◆ **Gösterilen metin**

Sabancı Üniversitesi, İstanbul’da, Hrant Dink Vakfı ve Anadolu Kültür işbirliği ile, 26-28 Mayıs 2011 tarihleri arasında, İfade Özgürlüğü konulu bir sempozyum düzenledi. Bu, uluslar arası bir toplantıydı. Bu sempozyumda, ifade özgürlüğü, akademik özgürlük, basın özgürlüğü gibi konular konuşuldu, tartışıldı.
İfade özgürlüğü ile akademik özgürlük aynı şey değildir. İfade özgürlüğünün kısıtlandığı bir siyasal sistemde akademik özgürlüğün tam olarak işlemesi, yaşama geçmesi mümkün değildir.
Akademik özgürlük, üniversite öğretim üyelerinin, öğretim elemanlarının, araştırmalarını özgürce yapmaları, yayımlamaları anlamına gelmektedir. Bu konuda, bölüm başkanlığı, dekanlık veya rektörlük katında, bilim kurullarının, idari kurulların araştırma-inceleme sürecine müdahale etmemeleri, edememeleri esastır. Araştırma-inceleme söz konusu olduğu zaman, konu seçme, o çerçevede araştırma yapma, derse girme, derslerde şunu veya bunu anlatma sürecinde, idari soruşturmalarla, idari yaptırımlarla karşılaşmamaları akademik özgürlüğün bir gereğidir. Akademik özgürlük üniversitenin iç işleyişiyle ilgili bir kavramdır.
Üniversite özerkliği, üniversitenin, kendi işini kendi yapması, kendi kendisini yönetmesi, bu konuda erk sahibi olması, siyasal iktidarın müdahaleleriyle karşılaşmamasıdır. İdari özerkliği, mali özerkliği bu çerçevede değerlendirmek gerekir. Burada temel soru şu olmalıdır. Bilim özgürlüğü, akademik özgürlük, basın özgürlüğü gibi kurumlar düşüncenin özgürce gelişmesini sağlar mı? Bu kurumlar, düşüncenin özgürce gelişmesi için yeterli midir? Bu temel konuda her şeyden önce, Türk siyasal sisteminin, Türk siyasal rejiminin incelenmesi gerekir.

◆ **Kaynak veriler**
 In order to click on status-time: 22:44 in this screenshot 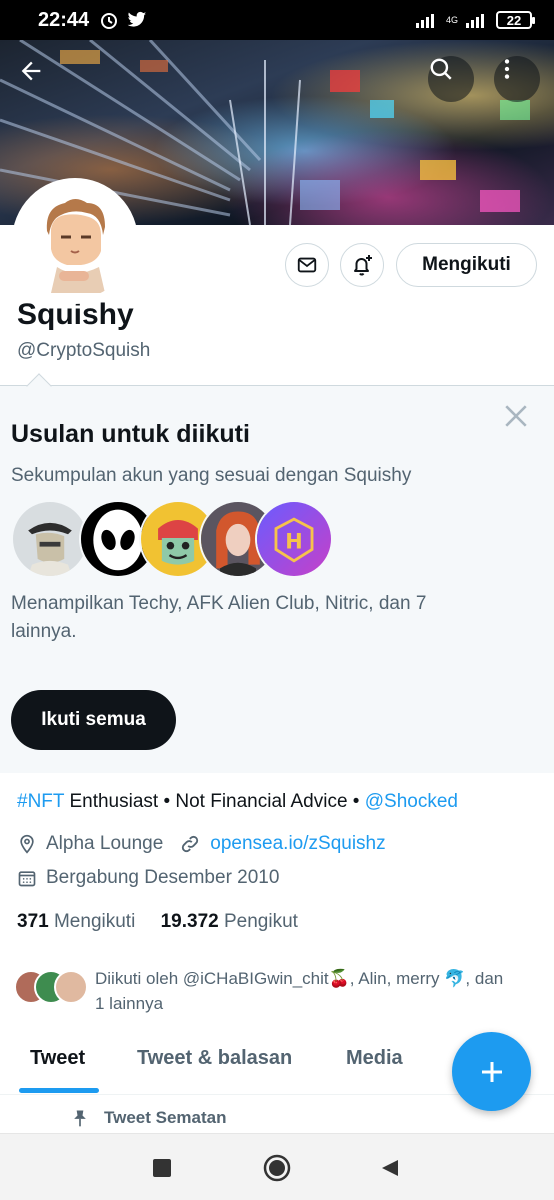, I will do `click(64, 20)`.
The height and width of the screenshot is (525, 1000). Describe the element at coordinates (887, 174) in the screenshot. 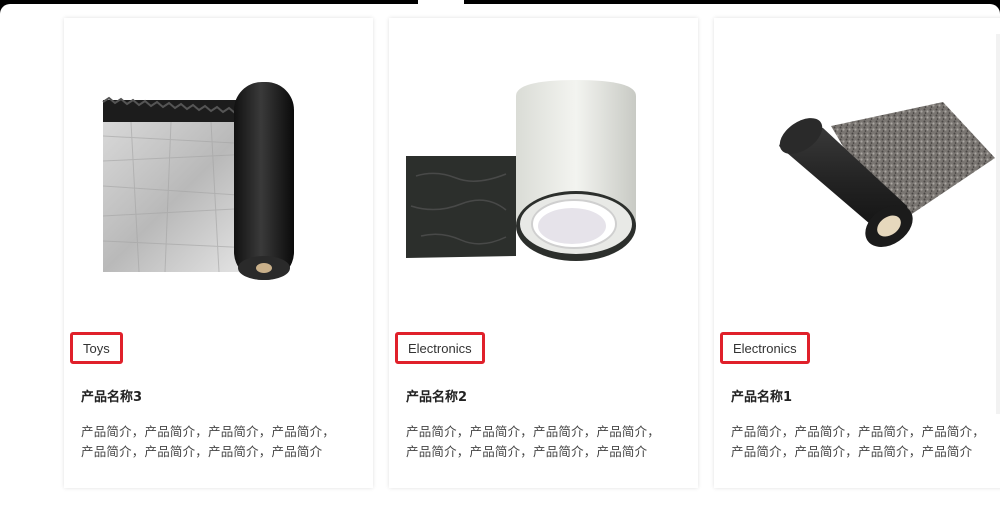

I see `granular-membrane-roll-icon` at that location.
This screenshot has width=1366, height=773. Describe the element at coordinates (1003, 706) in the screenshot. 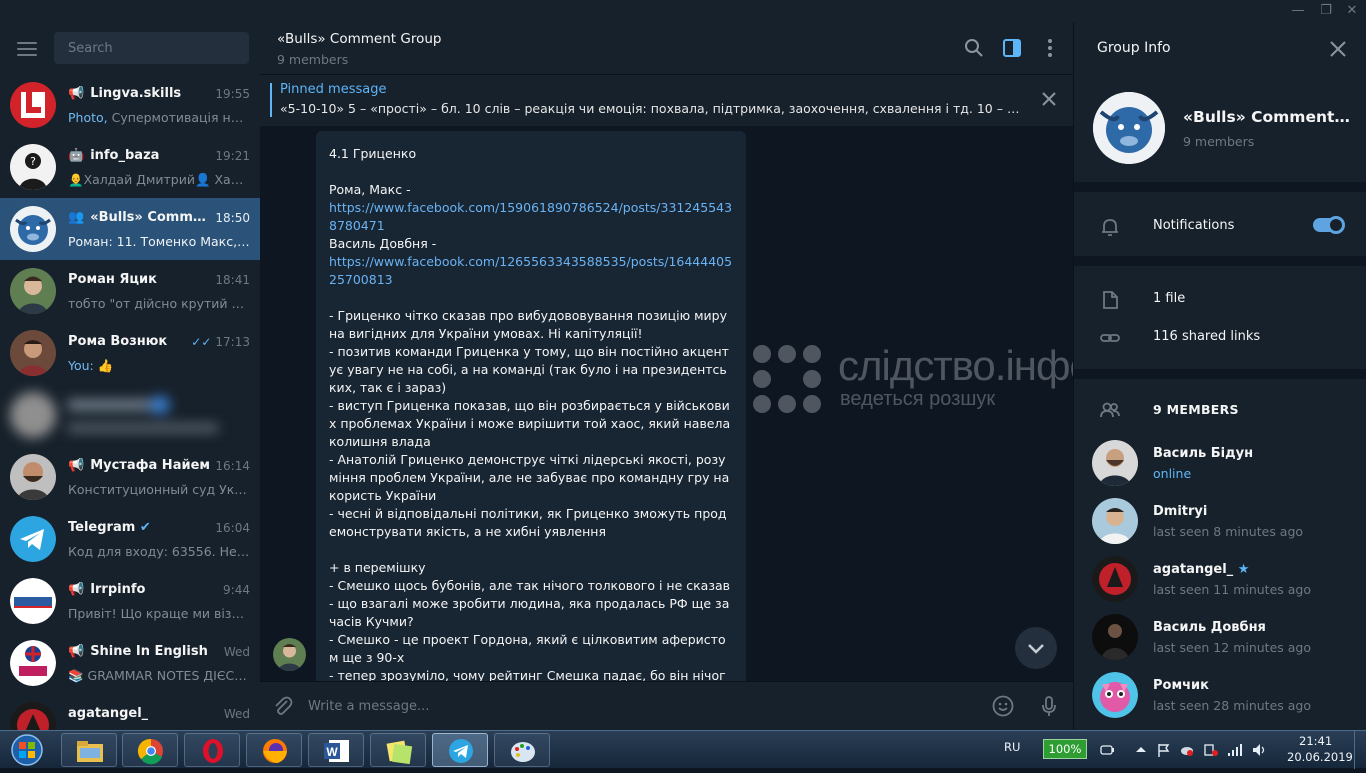

I see `emoji-icon` at that location.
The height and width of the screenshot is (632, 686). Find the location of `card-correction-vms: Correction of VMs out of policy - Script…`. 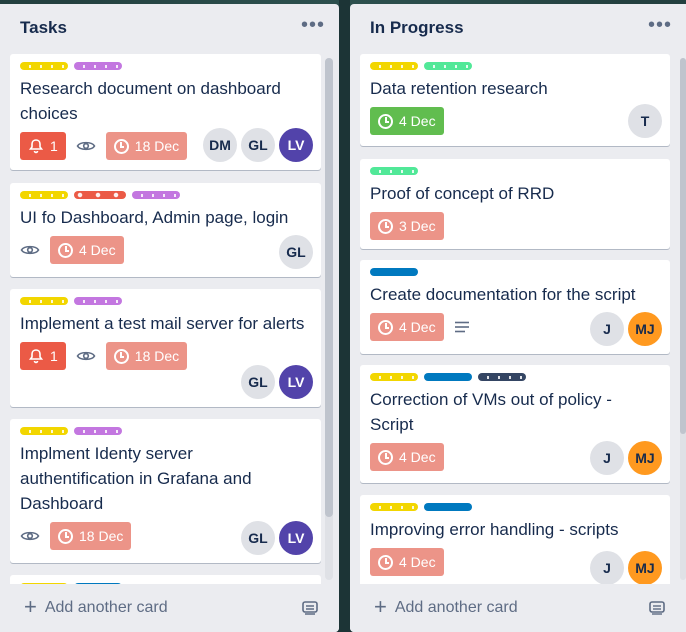

card-correction-vms: Correction of VMs out of policy - Script… is located at coordinates (515, 424).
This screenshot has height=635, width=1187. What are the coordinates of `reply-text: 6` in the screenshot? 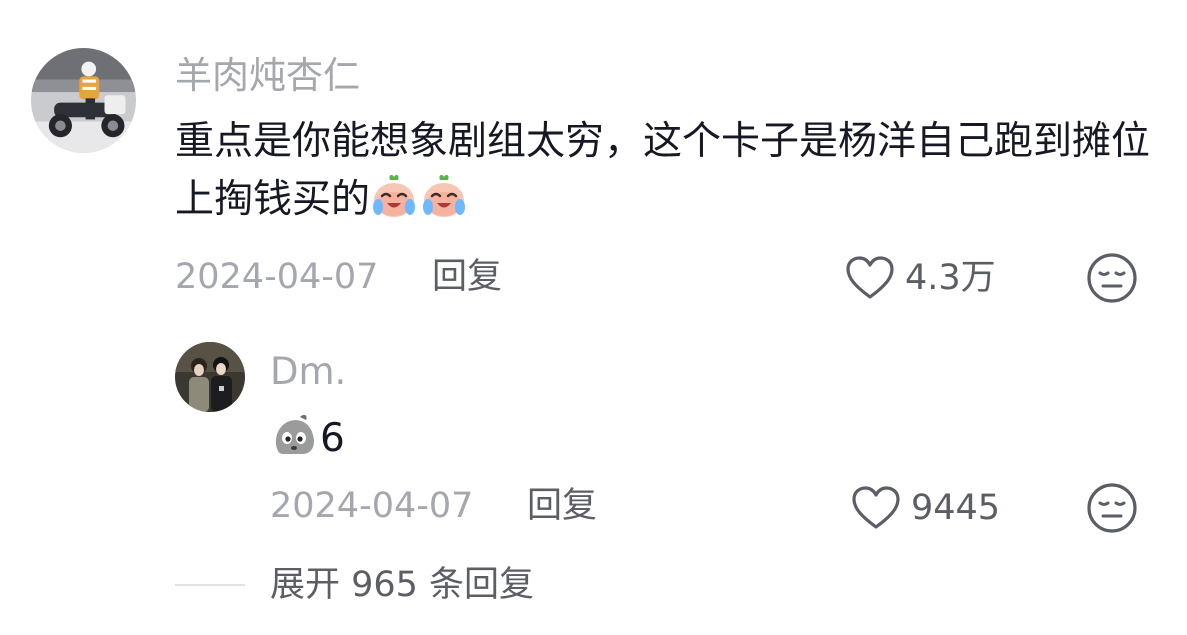 It's located at (308, 439).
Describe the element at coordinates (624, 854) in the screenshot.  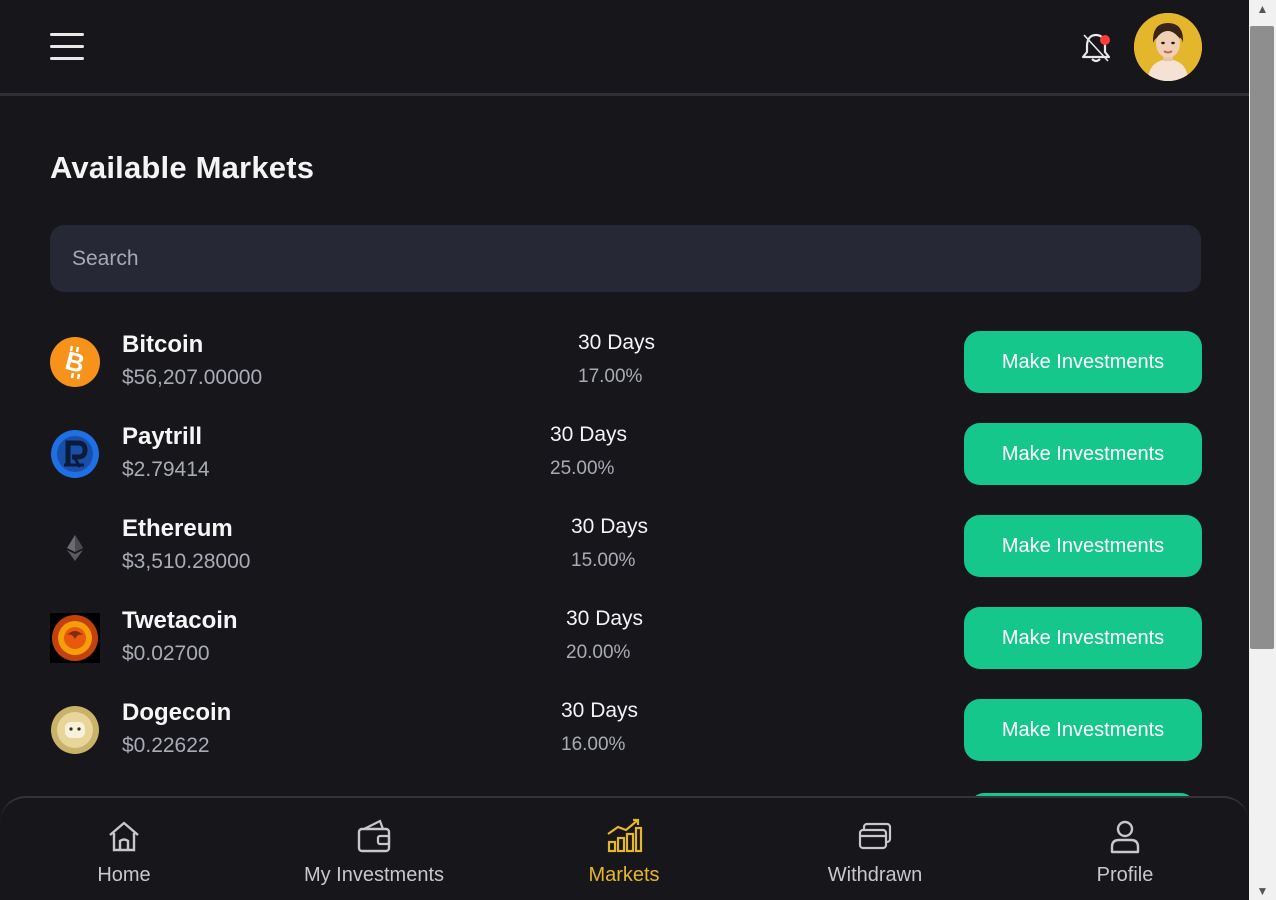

◆ **Çalışma yönergeleri**
1. Gösterilen metne göre İfade Özgürlüğü sempozyumu hangi tarihler arasında yapıldı?
2. Gösterilen metinde sempozyumu düzenleyen ya da düzenlenmesinde işbirliği yapan kurumların hepsini sıralayın.

◆ **Çözümler**
1. 26-28 Mayıs 2011 tarihleri arasında.

2. Sabancı Üniversitesi, Hrant Dink Vakfı, Anadolu Kültür